Task statement.
Return every line of the listing, exactly as it reads.

(Dataset Opens)

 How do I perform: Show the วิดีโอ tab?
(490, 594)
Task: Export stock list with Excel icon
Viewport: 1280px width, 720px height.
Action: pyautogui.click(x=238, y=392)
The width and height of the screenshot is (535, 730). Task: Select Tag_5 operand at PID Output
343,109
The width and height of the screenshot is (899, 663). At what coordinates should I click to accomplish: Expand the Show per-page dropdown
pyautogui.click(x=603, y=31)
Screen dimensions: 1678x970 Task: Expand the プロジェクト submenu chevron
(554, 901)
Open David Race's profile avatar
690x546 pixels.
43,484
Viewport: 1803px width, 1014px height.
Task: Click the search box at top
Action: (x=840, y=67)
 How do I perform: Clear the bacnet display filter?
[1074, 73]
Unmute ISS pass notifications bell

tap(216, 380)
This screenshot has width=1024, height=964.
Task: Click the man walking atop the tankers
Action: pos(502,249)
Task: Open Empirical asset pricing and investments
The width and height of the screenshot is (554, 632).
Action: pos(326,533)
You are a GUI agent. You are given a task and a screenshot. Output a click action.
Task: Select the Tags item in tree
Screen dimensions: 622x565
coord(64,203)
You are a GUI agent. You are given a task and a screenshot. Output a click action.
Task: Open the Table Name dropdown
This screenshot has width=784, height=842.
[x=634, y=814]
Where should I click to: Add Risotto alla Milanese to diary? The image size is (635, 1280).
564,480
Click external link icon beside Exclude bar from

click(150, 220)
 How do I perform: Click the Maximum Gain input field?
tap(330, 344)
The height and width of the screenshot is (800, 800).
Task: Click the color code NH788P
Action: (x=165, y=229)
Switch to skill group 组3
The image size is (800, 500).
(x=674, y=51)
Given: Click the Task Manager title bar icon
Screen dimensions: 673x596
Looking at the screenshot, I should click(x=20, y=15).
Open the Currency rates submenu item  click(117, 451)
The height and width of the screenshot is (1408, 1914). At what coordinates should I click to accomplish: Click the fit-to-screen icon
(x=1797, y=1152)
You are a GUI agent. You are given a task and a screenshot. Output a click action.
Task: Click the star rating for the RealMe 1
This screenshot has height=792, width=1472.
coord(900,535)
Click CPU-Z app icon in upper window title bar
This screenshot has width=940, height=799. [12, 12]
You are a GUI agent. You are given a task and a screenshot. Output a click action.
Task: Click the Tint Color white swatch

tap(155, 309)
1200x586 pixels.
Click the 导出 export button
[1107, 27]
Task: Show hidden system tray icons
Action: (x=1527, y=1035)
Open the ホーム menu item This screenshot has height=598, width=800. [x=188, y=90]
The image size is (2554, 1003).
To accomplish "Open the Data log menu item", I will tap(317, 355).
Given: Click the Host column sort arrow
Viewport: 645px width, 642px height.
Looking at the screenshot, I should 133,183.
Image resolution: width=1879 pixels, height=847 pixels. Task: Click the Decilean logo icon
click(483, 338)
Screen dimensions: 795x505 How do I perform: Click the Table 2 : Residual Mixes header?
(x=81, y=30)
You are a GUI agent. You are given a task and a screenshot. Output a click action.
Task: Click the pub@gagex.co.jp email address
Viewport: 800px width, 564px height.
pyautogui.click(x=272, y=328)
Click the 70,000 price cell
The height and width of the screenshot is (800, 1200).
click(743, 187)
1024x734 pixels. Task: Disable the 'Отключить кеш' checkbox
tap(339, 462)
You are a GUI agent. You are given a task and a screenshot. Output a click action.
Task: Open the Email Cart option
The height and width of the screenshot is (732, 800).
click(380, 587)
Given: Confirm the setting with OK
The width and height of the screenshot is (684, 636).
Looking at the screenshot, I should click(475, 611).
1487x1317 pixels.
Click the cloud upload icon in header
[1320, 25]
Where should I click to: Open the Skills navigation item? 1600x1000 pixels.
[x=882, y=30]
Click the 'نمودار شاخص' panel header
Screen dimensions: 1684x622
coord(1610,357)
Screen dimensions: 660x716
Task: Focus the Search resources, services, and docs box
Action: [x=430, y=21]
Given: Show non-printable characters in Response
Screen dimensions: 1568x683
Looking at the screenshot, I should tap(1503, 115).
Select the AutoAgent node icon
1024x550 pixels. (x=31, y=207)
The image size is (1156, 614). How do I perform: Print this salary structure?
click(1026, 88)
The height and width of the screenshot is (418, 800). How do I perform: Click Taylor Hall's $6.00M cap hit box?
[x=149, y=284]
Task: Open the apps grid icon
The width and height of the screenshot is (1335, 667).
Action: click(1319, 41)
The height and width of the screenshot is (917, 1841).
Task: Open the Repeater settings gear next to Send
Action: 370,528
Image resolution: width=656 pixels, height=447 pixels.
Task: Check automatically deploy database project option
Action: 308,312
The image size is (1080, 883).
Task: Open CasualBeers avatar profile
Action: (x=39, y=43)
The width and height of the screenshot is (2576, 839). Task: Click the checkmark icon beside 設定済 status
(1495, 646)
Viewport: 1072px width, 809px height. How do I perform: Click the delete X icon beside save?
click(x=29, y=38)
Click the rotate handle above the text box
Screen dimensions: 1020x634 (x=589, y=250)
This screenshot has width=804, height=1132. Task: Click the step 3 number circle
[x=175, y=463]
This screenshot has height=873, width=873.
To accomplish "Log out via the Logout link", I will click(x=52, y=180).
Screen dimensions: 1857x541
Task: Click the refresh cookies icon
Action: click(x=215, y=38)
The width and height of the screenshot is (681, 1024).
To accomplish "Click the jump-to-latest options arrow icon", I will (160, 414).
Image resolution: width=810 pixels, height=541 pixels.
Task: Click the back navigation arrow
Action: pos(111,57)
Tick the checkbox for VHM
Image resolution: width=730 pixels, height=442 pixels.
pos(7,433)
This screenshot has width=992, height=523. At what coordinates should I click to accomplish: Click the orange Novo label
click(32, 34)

(Dataset Closes)

Response.
 How do I perform: Show the วิดีโอ tab?
(490, 594)
Task: Export stock list with Excel icon
Viewport: 1280px width, 720px height.
Action: pyautogui.click(x=238, y=392)
The width and height of the screenshot is (535, 730). Task: Select Tag_5 operand at PID Output
343,109
The width and height of the screenshot is (899, 663). At what coordinates should I click to accomplish: Expand the Show per-page dropdown
pyautogui.click(x=603, y=31)
Screen dimensions: 1678x970 Task: Expand the プロジェクト submenu chevron
(554, 901)
Open David Race's profile avatar
690x546 pixels.
43,484
Viewport: 1803px width, 1014px height.
Task: Click the search box at top
Action: (x=840, y=67)
 How do I perform: Clear the bacnet display filter?
[1074, 73]
Unmute ISS pass notifications bell

tap(216, 380)
This screenshot has width=1024, height=964.
Task: Click the man walking atop the tankers
Action: pos(502,249)
Task: Open Empirical asset pricing and investments
The width and height of the screenshot is (554, 632).
Action: pos(326,533)
You are a GUI agent. You are given a task and a screenshot. Output a click action.
Task: Select the Tags item in tree
Screen dimensions: 622x565
coord(64,203)
You are a GUI agent. You are given a task and a screenshot. Output a click action.
Task: Open the Table Name dropdown
This screenshot has width=784, height=842.
[x=634, y=814]
Where should I click to: Add Risotto alla Milanese to diary? The image size is (635, 1280).
564,480
Click external link icon beside Exclude bar from

click(150, 220)
 How do I perform: Click the Maximum Gain input field?
tap(330, 344)
The height and width of the screenshot is (800, 800).
Task: Click the color code NH788P
Action: (x=165, y=229)
Switch to skill group 组3
The image size is (800, 500).
(x=674, y=51)
Given: Click the Task Manager title bar icon
Screen dimensions: 673x596
Looking at the screenshot, I should click(x=20, y=15).
Open the Currency rates submenu item  click(117, 451)
The height and width of the screenshot is (1408, 1914). At what coordinates should I click to accomplish: Click the fit-to-screen icon
(x=1797, y=1152)
You are a GUI agent. You are given a task and a screenshot. Output a click action.
Task: Click the star rating for the RealMe 1
This screenshot has height=792, width=1472.
coord(900,535)
Click CPU-Z app icon in upper window title bar
This screenshot has width=940, height=799. [12, 12]
You are a GUI agent. You are given a task and a screenshot. Output a click action.
Task: Click the Tint Color white swatch

tap(155, 309)
1200x586 pixels.
Click the 导出 export button
[1107, 27]
Task: Show hidden system tray icons
Action: (x=1527, y=1035)
Open the ホーム menu item This screenshot has height=598, width=800. [x=188, y=90]
The image size is (2554, 1003).
To accomplish "Open the Data log menu item", I will tap(317, 355).
Given: Click the Host column sort arrow
Viewport: 645px width, 642px height.
Looking at the screenshot, I should 133,183.
Image resolution: width=1879 pixels, height=847 pixels. Task: Click the Decilean logo icon
click(483, 338)
Screen dimensions: 795x505 How do I perform: Click the Table 2 : Residual Mixes header?
(x=81, y=30)
You are a GUI agent. You are given a task and a screenshot. Output a click action.
Task: Click the pub@gagex.co.jp email address
Viewport: 800px width, 564px height.
pyautogui.click(x=272, y=328)
Click the 70,000 price cell
The height and width of the screenshot is (800, 1200).
click(743, 187)
1024x734 pixels. Task: Disable the 'Отключить кеш' checkbox
tap(339, 462)
You are a GUI agent. You are given a task and a screenshot. Output a click action.
Task: Open the Email Cart option
The height and width of the screenshot is (732, 800).
click(380, 587)
Given: Confirm the setting with OK
The width and height of the screenshot is (684, 636).
Looking at the screenshot, I should click(475, 611).
1487x1317 pixels.
Click the cloud upload icon in header
[1320, 25]
Where should I click to: Open the Skills navigation item? 1600x1000 pixels.
[x=882, y=30]
Click the 'نمودار شاخص' panel header
Screen dimensions: 1684x622
coord(1610,357)
Screen dimensions: 660x716
Task: Focus the Search resources, services, and docs box
Action: [x=430, y=21]
Given: Show non-printable characters in Response
Screen dimensions: 1568x683
Looking at the screenshot, I should tap(1503, 115).
Select the AutoAgent node icon
1024x550 pixels. (x=31, y=207)
The image size is (1156, 614). How do I perform: Print this salary structure?
click(1026, 88)
The height and width of the screenshot is (418, 800). How do I perform: Click Taylor Hall's $6.00M cap hit box?
[x=149, y=284]
Task: Open the apps grid icon
The width and height of the screenshot is (1335, 667).
Action: click(1319, 41)
The height and width of the screenshot is (917, 1841).
Task: Open the Repeater settings gear next to Send
Action: 370,528
Image resolution: width=656 pixels, height=447 pixels.
Task: Check automatically deploy database project option
Action: 308,312
The image size is (1080, 883).
Task: Open CasualBeers avatar profile
Action: (x=39, y=43)
The width and height of the screenshot is (2576, 839). Task: Click the checkmark icon beside 設定済 status
(1495, 646)
Viewport: 1072px width, 809px height. How do I perform: Click the delete X icon beside save?
click(x=29, y=38)
Click the rotate handle above the text box
Screen dimensions: 1020x634 (x=589, y=250)
This screenshot has width=804, height=1132. Task: Click the step 3 number circle
[x=175, y=463]
This screenshot has height=873, width=873.
To accomplish "Log out via the Logout link", I will click(x=52, y=180).
Screen dimensions: 1857x541
Task: Click the refresh cookies icon
Action: click(x=215, y=38)
The width and height of the screenshot is (681, 1024).
To accomplish "Click the jump-to-latest options arrow icon", I will (160, 414).
Image resolution: width=810 pixels, height=541 pixels.
Task: Click the back navigation arrow
Action: pos(111,57)
Tick the checkbox for VHM
Image resolution: width=730 pixels, height=442 pixels.
pos(7,433)
This screenshot has width=992, height=523. At what coordinates should I click to accomplish: Click the orange Novo label
click(32, 34)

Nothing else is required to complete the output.